Exercise text ->
=====

A conference that took place in the North East attracted local speakers and a host of national experts to address some of the key issues surrounding mental health.
The 2018 Academic Health Science Network North East and North Cumbria’s Mental Health Summit saw almost 150 healthcare professionals from across the region gather to discuss how to best drive innovation, share best practice and address the challenges and solutions to improve outcomes.
It comes at a time when one in four adults experience at least one diagnosable mental-health problem in any given year.
Keynote speakers included Claire Murdoch, national mental-health director for NHS England, Steve Baker, force lead for mental health at Northumbria Police, and Norman Lamb MP, who has campaigned tirelessly in the interests of improvement.
Mr Lamb underlined the need to drive up the standards in UK mental health services, saying: “Mental-health issues affect people from all walks of life and in so many different ways.
“Our experiences as a family have made me even more determined to raise awareness of the issues and campaign for greater investment and better support for people who have a mental illness.

=====

Data shown ->
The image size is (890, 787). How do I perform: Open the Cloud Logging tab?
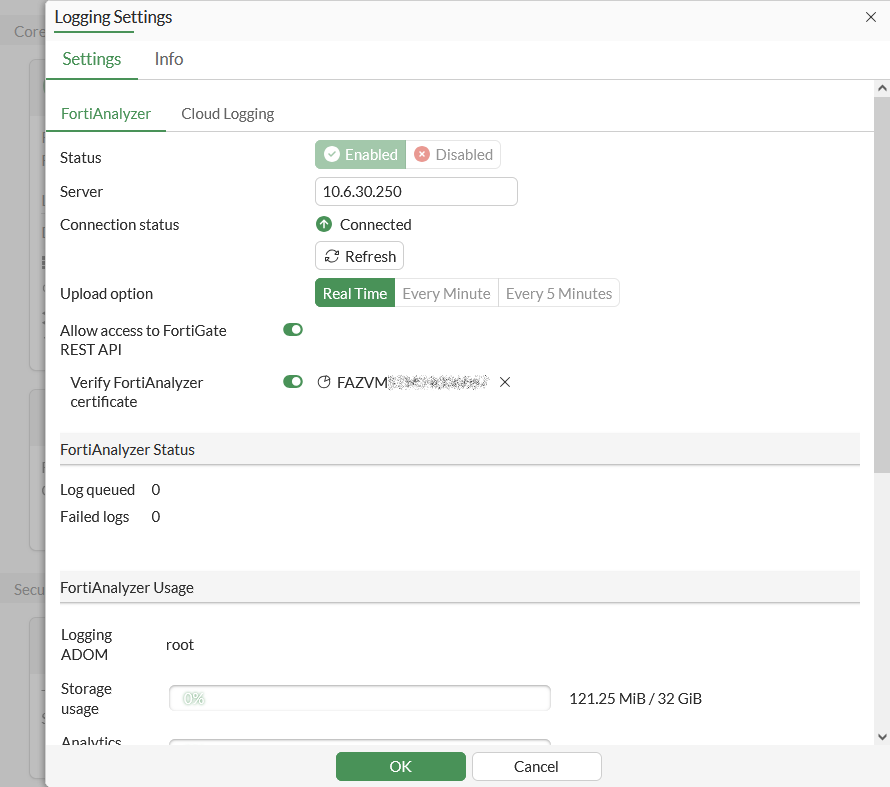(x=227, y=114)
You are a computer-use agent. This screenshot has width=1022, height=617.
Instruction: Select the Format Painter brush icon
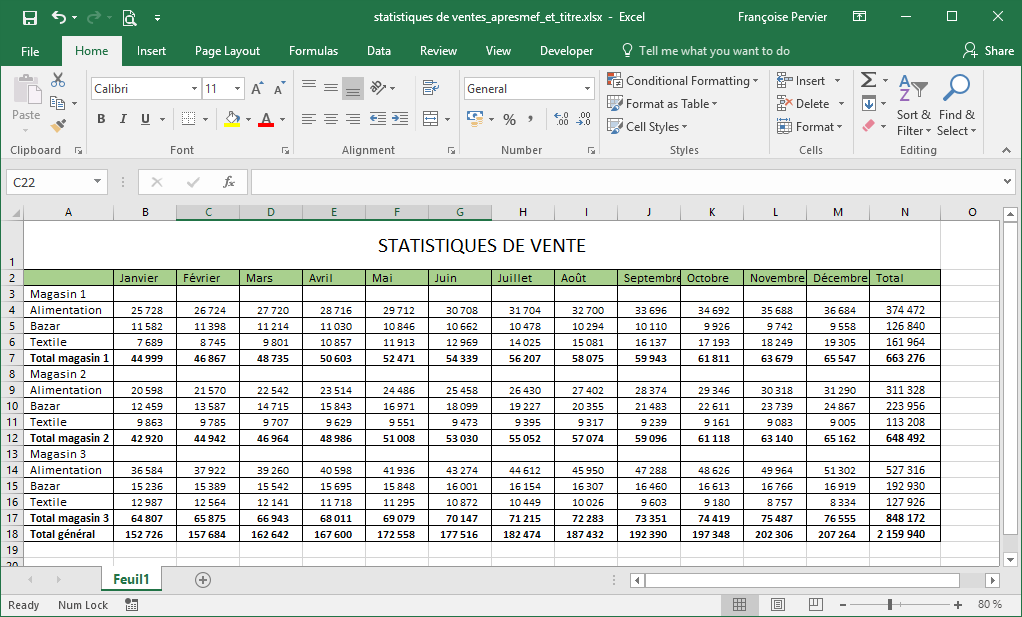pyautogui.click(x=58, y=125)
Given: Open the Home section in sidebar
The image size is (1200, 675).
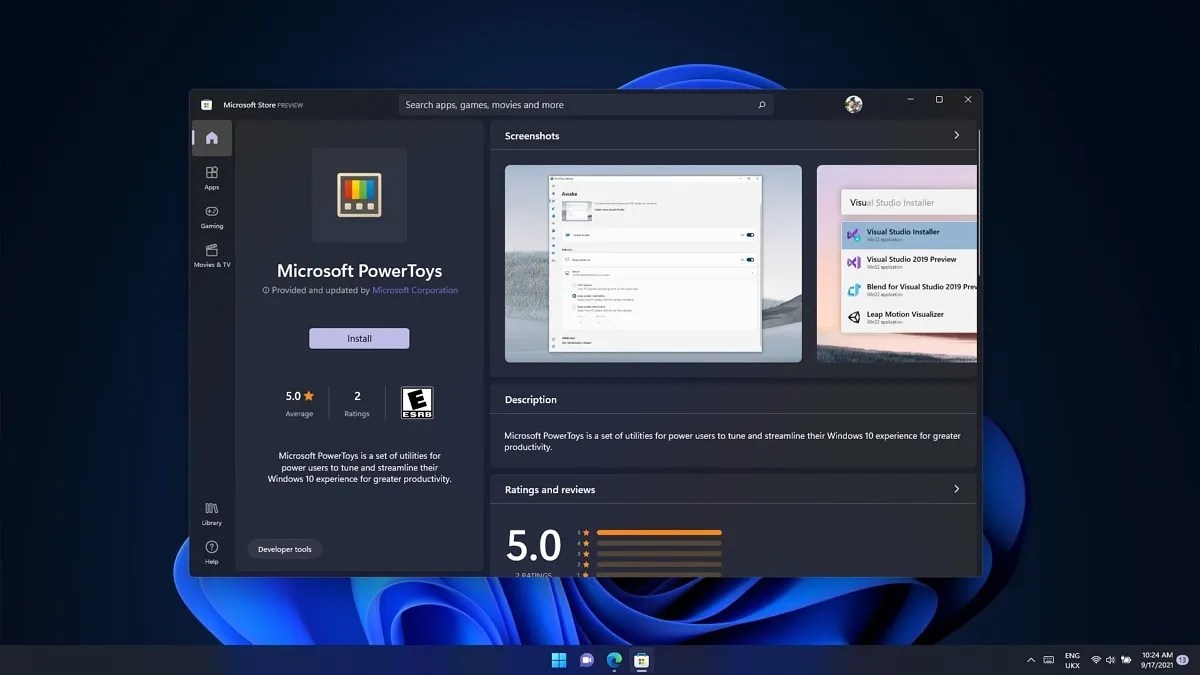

=====

What is required ->
Please extend the article on the North East mental health summit, starting right after its final sentence. Nothing here requires the records.

Answer below ->
“Much more needs to be done to ensure that people suffering from mental-health problems are given the same level of treatment as people suffering from other illnesses. It’s not right that we’re seeing many people with mental-health conditions dying prematurely.
“Across the board, there are many people in our communities living in distress and it’s vital that the resource we have available is put to best use, to better help those people and improve outcomes for anyone suffering.”
Providing a national perspective, Ms Murdoch discussed the five-year plan for mental health, underlining the key priorities for the NHS and gave insight into successful models of care taking place throughout the UK.
Claire said: “Progress is being made in areas such as our mental-health workforce, but we all have a duty to collectively pool our skills and our talent to in order to reach our 2021 targets.
“We are particularly worried about certain sections of society, for example young men, where rates of suicide are higher. By introducing more Improving Access to Psychological Therapies (IAPT) programmes, we hope to reduce suicide rates by 10 per cent by 2021.”
The summit is the result of a collaboration between the Academic Health Science Network North East and North Cumbria, the Sustainability and Transformation Partnership North East and North Cumbria Mental Health Programme, NHS England Mental Health Strategic Clinical Network and Public Health England North East.
The senior clinicians from Northumberland, Tyne & Wear NHS Foundation Trust, Tees, Esk and Wear Valleys NHS Foundation Trust and Cumbria Partnership NHS Foundation Trust were all also present at the event to discuss the priorities for the North East and North Cumbria from a clinical perspective.